**Requirement:** Every line in the data below that holds "Tanzpartner" should be found and copied.

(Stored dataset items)
+ + + +

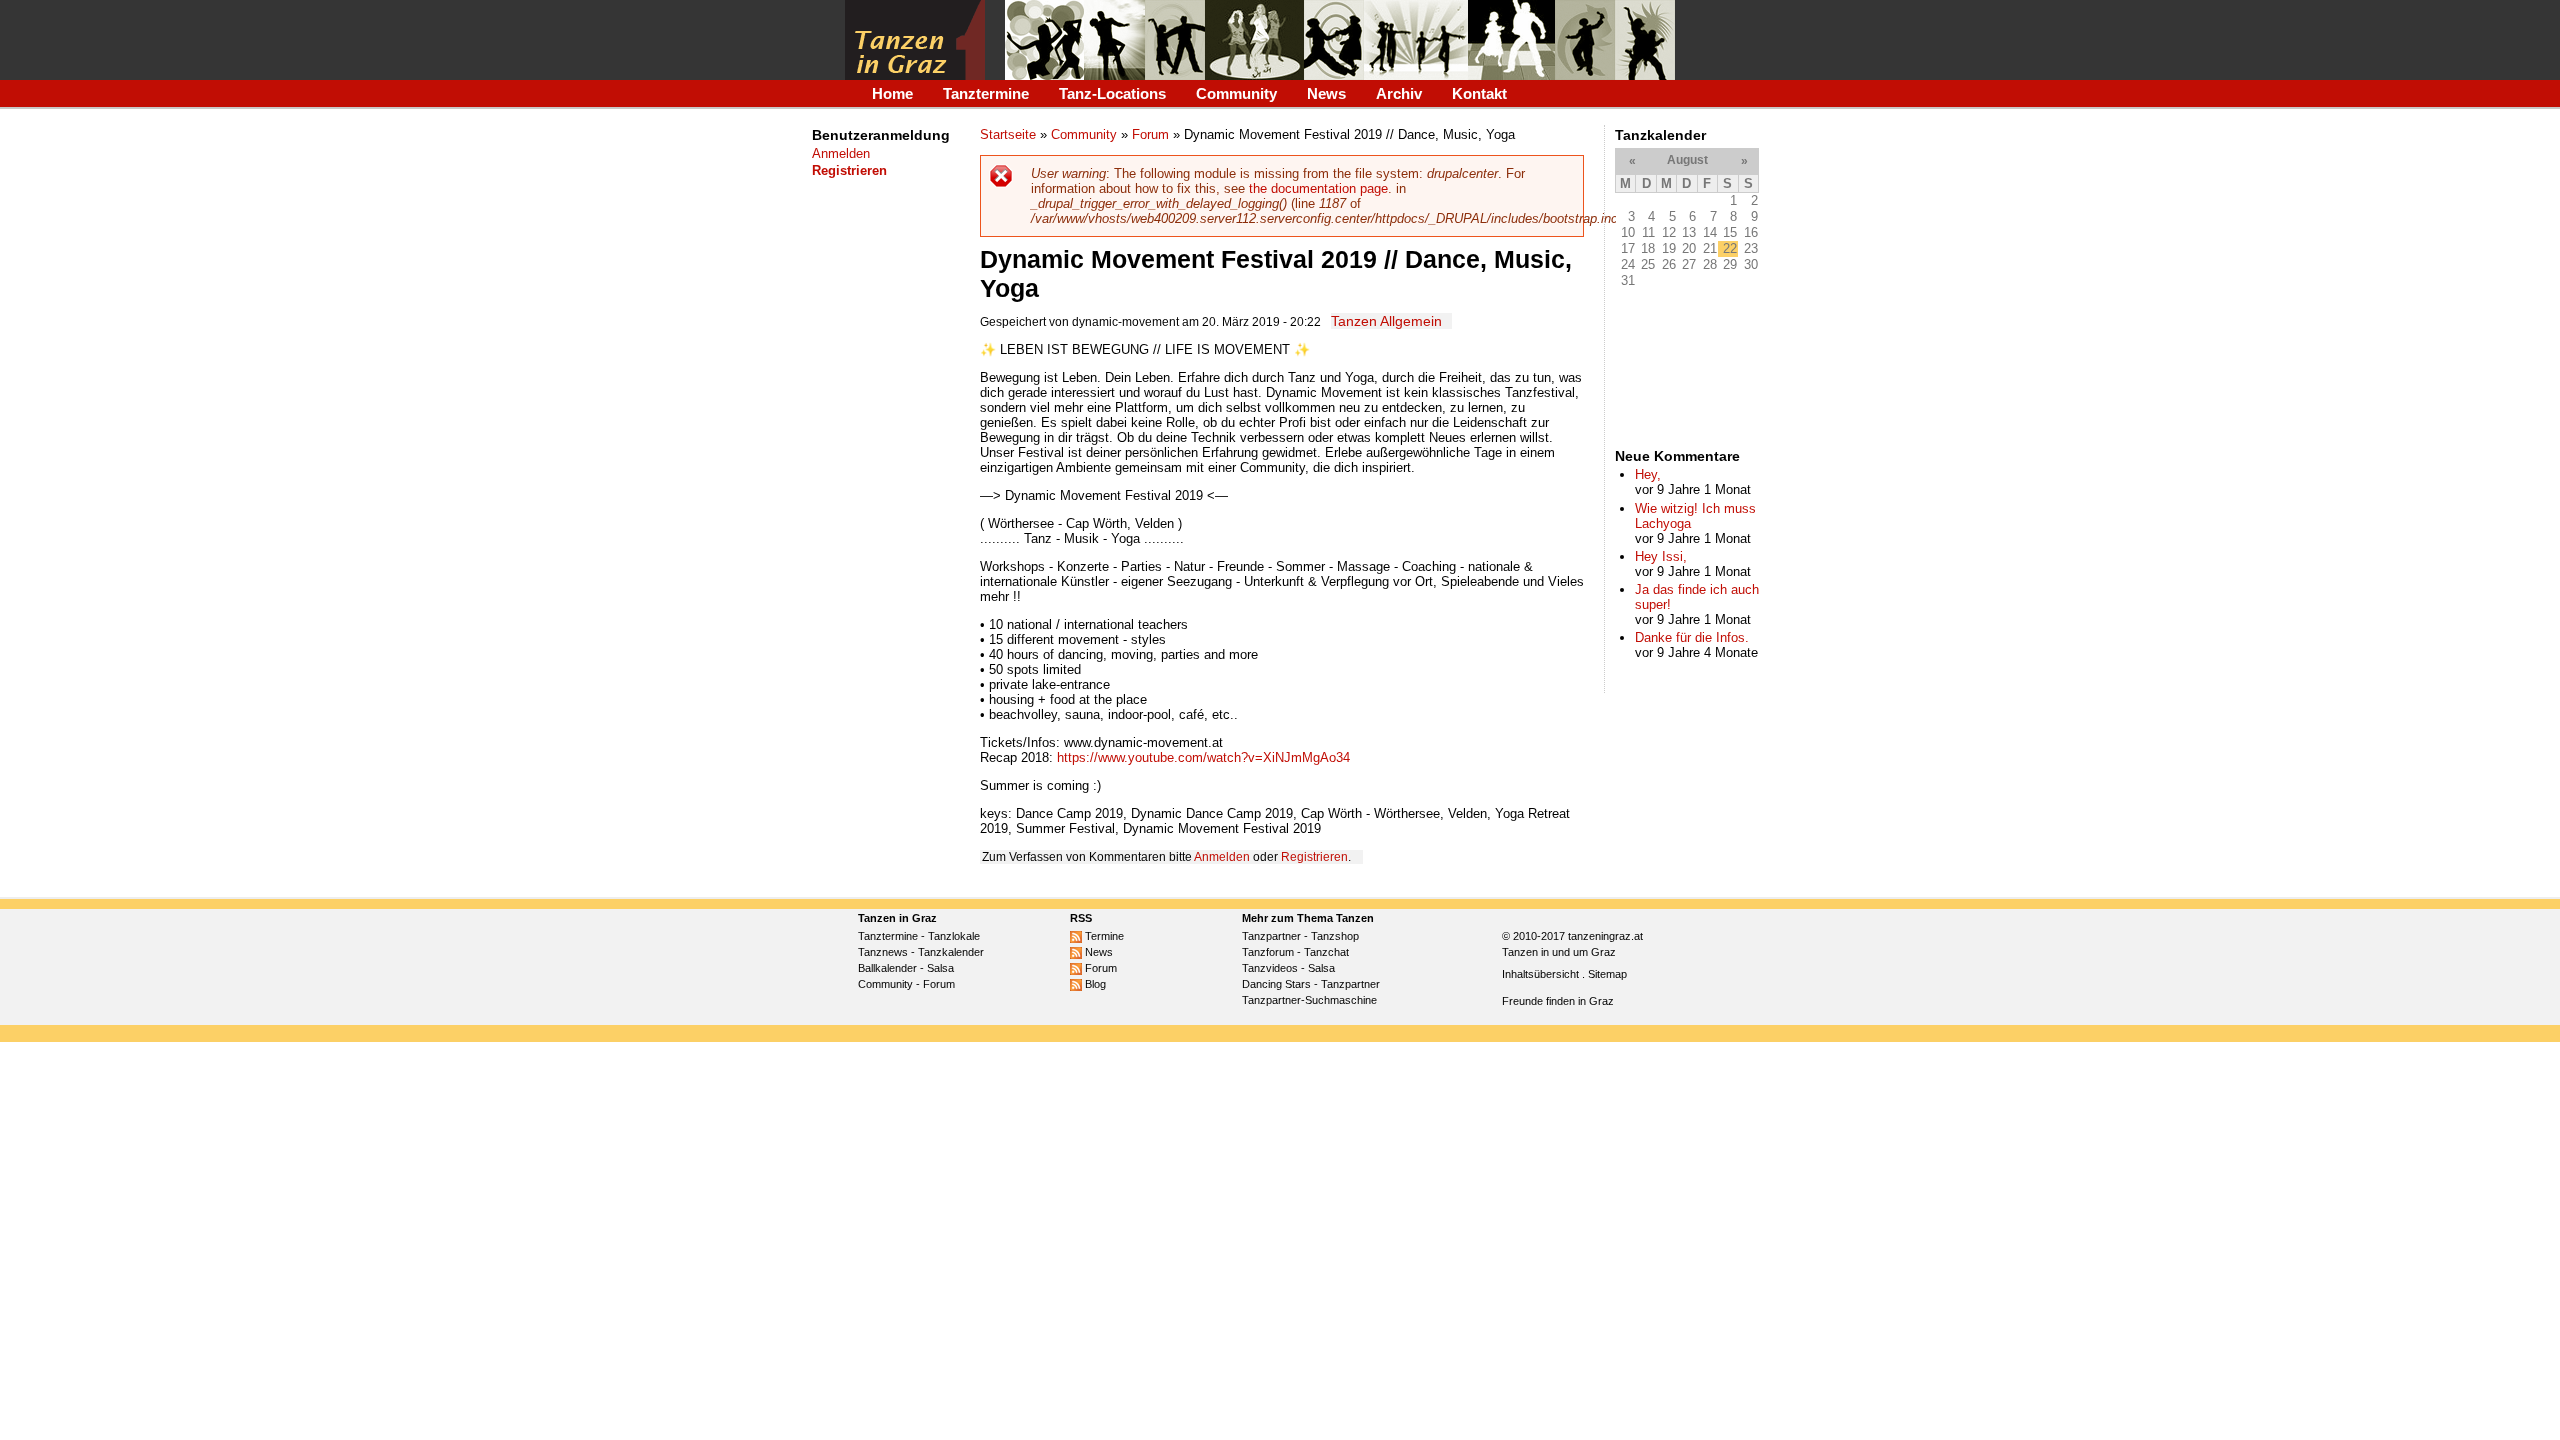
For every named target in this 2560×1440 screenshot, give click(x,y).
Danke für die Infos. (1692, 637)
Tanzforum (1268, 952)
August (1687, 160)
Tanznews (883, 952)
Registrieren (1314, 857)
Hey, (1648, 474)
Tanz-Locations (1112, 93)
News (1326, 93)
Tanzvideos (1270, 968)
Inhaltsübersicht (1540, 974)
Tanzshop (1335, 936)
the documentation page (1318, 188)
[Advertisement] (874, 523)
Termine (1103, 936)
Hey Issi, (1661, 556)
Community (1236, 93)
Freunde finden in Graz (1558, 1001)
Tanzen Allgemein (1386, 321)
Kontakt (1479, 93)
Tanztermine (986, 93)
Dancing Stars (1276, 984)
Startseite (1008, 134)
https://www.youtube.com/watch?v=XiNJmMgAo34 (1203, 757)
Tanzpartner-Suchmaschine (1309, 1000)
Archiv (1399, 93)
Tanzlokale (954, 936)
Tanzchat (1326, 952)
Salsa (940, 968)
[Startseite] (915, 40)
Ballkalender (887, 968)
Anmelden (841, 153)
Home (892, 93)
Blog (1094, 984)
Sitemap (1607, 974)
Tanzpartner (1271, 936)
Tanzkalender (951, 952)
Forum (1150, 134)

+ + + +

**Task solution:**
Tanzpartner-Suchmaschine (1309, 1000)
Tanzpartner (1271, 936)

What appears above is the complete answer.